_WHAT THE EXERCISE ASKS_.
At the line containing "You are a GUI", begin an exact copy of the lines below and continue through the final one, with no pictures.

*** RECORDS FOR THE TASK Section Begins ***

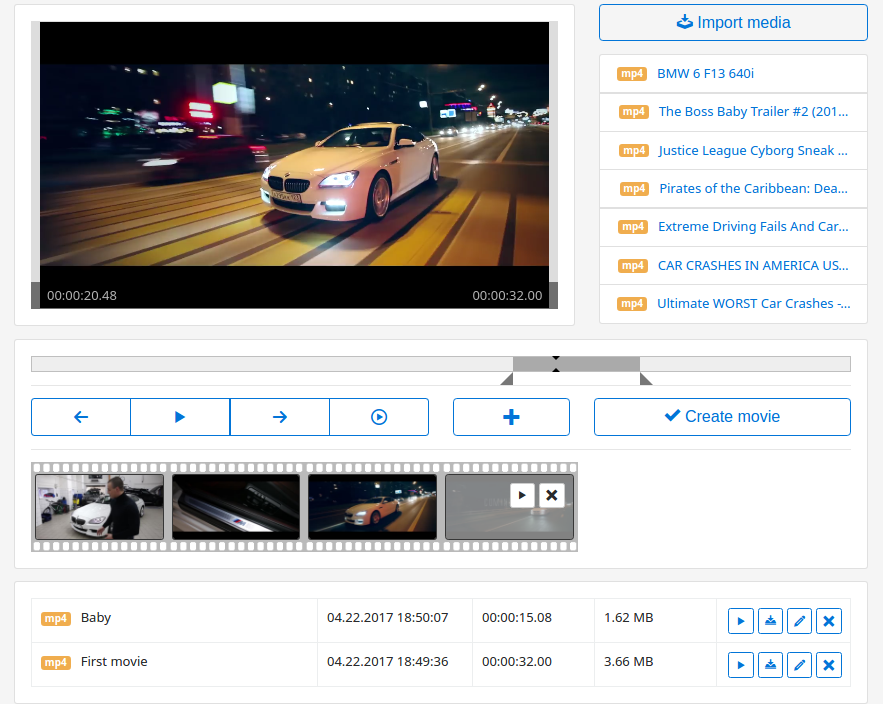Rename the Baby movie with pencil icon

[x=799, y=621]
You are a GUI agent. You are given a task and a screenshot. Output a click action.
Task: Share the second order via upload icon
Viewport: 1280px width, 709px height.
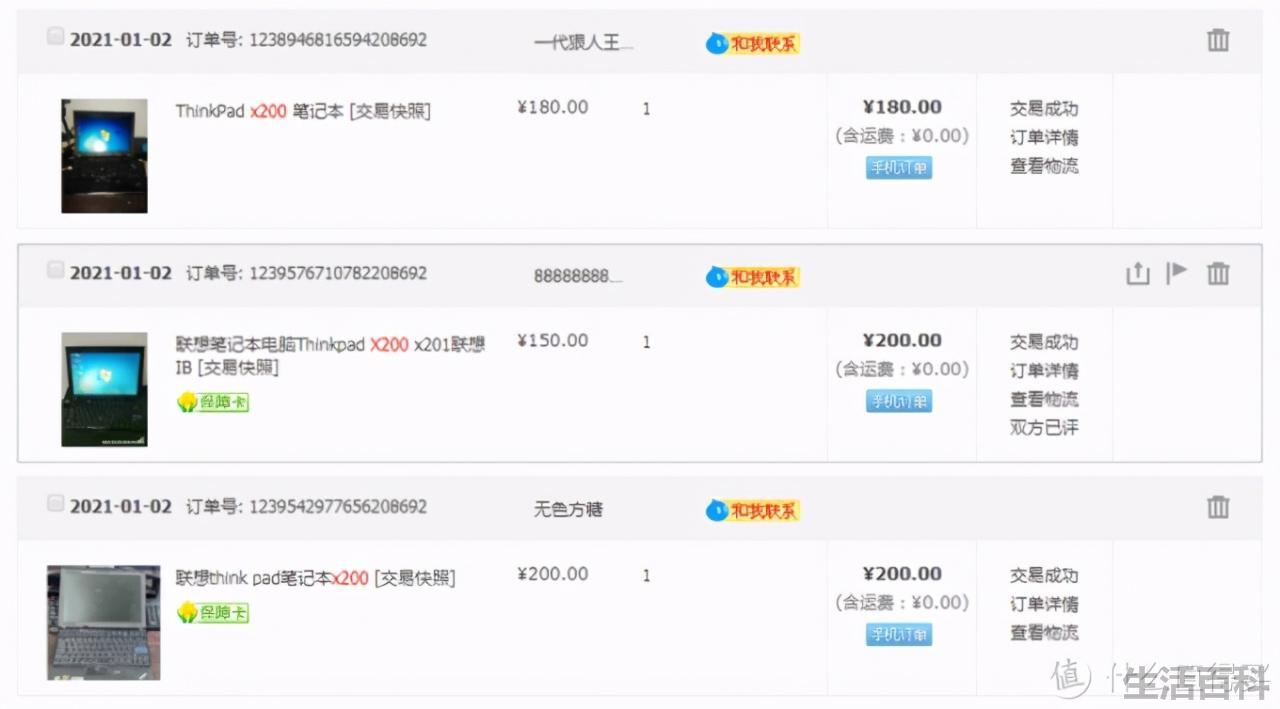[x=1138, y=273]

*** RECORDS FOR THE TASK Section Ends ***

_RESPONSE BELOW_.
You are a GUI agent. You are given a task and a screenshot. Output a click action.
Task: Share the second order via upload icon
Viewport: 1280px width, 709px height.
[x=1138, y=273]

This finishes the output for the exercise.